━━━━━ Stored data ━━━━━

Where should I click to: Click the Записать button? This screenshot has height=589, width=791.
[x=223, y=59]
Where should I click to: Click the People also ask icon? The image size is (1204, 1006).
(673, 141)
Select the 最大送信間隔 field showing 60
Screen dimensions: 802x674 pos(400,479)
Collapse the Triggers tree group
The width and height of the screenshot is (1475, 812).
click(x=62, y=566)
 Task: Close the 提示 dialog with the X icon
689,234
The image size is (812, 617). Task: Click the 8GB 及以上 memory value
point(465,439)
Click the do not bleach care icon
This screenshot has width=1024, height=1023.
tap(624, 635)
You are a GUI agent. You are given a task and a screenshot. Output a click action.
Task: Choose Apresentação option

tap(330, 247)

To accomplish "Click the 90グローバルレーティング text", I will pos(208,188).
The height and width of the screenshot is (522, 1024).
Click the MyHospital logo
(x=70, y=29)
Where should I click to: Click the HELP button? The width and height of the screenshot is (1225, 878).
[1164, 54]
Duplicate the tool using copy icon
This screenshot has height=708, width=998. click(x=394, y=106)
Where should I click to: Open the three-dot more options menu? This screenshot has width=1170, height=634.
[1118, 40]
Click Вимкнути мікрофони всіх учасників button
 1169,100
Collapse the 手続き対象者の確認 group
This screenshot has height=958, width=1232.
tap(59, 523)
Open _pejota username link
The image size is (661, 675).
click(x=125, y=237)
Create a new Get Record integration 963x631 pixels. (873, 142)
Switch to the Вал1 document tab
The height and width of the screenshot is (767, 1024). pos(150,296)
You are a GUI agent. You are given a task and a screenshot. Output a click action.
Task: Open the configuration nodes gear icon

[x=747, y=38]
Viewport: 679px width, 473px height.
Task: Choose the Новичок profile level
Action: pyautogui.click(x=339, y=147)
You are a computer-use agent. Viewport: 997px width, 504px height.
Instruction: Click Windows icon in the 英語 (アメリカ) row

━━━━━

Exercise prompt
All the material above should be copied word for word.

Written answer
Where should I click to: Click the Записать button? This screenshot has height=589, width=791.
[x=223, y=59]
Where should I click to: Click the People also ask icon? The image size is (1204, 1006).
(673, 141)
Select the 最大送信間隔 field showing 60
Screen dimensions: 802x674 pos(400,479)
Collapse the Triggers tree group
The width and height of the screenshot is (1475, 812).
click(x=62, y=566)
 Task: Close the 提示 dialog with the X icon
689,234
The image size is (812, 617). Task: Click the 8GB 及以上 memory value
point(465,439)
Click the do not bleach care icon
This screenshot has width=1024, height=1023.
tap(624, 635)
You are a GUI agent. You are given a task and a screenshot. Output a click action.
Task: Choose Apresentação option

tap(330, 247)

To accomplish "Click the 90グローバルレーティング text", I will pos(208,188).
The height and width of the screenshot is (522, 1024).
Click the MyHospital logo
(x=70, y=29)
Where should I click to: Click the HELP button? The width and height of the screenshot is (1225, 878).
[1164, 54]
Duplicate the tool using copy icon
This screenshot has height=708, width=998. click(x=394, y=106)
Where should I click to: Open the three-dot more options menu? This screenshot has width=1170, height=634.
[1118, 40]
Click Вимкнути мікрофони всіх учасників button
 1169,100
Collapse the 手続き対象者の確認 group
This screenshot has height=958, width=1232.
tap(59, 523)
Open _pejota username link
The image size is (661, 675).
click(x=125, y=237)
Create a new Get Record integration 963x631 pixels. (873, 142)
Switch to the Вал1 document tab
The height and width of the screenshot is (767, 1024). pos(150,296)
You are a GUI agent. You are given a task and a screenshot. Output a click action.
Task: Open the configuration nodes gear icon

[x=747, y=38]
Viewport: 679px width, 473px height.
Task: Choose the Новичок profile level
Action: pyautogui.click(x=339, y=147)
You are a computer-use agent. Viewport: 997px width, 504px height.
Instruction: Click Windows icon in the 英語 (アメリカ) row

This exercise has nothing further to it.